The NFL may ultimately be forced into reform of its prescription opiates policy. Earlier this year, approximately 1,300 retired players filed a lawsuit against the NFL, alleging that teams and their medical staffs were illegally pushing painkillers in a way that jeopardized players’ long-term health. The suit claims that information about the severity of injuries was withheld from players as they were given prescriptions to get them back on the field as quickly as possible. It also says that some former coaches and assistants told players they would be cut from the team if they didn’t take painkillers and return soon from injury. (A similar lawsuit filed in 2014 was dismissed and is now being appealed.)
Jackson also suggested that marijuana use could reduce alcohol abuse among players. “For guys who fail the marijuana test and are in the substance abuse program, they’re getting tested three to four times a week and can’t medicate with marijuana,” Jackson said, “so many turn to alcohol instead.”
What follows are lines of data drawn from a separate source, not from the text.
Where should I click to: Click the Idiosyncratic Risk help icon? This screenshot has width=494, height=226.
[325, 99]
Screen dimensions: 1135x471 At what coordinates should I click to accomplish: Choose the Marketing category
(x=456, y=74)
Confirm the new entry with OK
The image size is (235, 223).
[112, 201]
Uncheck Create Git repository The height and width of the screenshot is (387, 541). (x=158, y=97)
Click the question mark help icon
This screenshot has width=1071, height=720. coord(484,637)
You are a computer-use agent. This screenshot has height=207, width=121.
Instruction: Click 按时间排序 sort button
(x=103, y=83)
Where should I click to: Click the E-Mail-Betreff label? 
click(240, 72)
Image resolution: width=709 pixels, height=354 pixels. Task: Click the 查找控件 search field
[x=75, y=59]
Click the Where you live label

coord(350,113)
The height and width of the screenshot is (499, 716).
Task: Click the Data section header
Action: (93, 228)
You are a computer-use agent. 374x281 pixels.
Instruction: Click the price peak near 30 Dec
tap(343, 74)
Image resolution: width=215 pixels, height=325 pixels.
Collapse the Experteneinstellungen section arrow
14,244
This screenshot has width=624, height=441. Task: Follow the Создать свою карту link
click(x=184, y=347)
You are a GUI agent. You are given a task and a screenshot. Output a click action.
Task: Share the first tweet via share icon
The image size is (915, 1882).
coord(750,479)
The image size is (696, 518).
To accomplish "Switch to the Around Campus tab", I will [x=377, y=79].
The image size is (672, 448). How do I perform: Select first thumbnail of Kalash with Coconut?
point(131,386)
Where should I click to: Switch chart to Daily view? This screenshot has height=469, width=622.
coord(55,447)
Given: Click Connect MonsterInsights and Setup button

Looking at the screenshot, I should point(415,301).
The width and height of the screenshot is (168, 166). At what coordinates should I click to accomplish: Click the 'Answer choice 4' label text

Commissioner Goodell expressed an openness to consider the issue in January 2014, saying: “We will follow medicine and if they determine this could be a proper usage in any context, we will consider that.” But, he added: “Our medical experts are not saying that right now.” For its part, the NFL has liberalized its marijuana testing regime, increasing the threshold for a positive test from 15ng/ml of THC in the blood or urine tests to 35ng/ml, but even that new level is far below the 150ng/ml threshold set by the World Anti-Doping Agency, which oversees testing for the Olympics.
Were the NFL to lift its marijuana ban, it could create a competitive advantage for teams in medical marijuana states. Right now, 20 of the league’s 32 teams play in states that permit medical marijuana; those teams could wind up with an edge in attracting free agents if NFL marijuana rules were to change.
Turley said the Gridiron Cannabis Coalition has tried to reach out to the NFL league office on the issue but hasn’t received much response. “They’re just giving lip service like they were on concussions,” he said.
Still, both he and Jackson were hopeful that the NFL would ultimately relent, whether in five years when the new collective bargaining agreement with players is negotiated or perhaps sooner.
“Players need medication, like it or not, to go back on the field every week,” Jackson said. “Marijuana’s already keeping the game afloat. Roughly half of those guys are already using it every week. They have to keep it a secret, though. If they get caught they get fined or suspended. It’s a really uncompassionate stance to take.”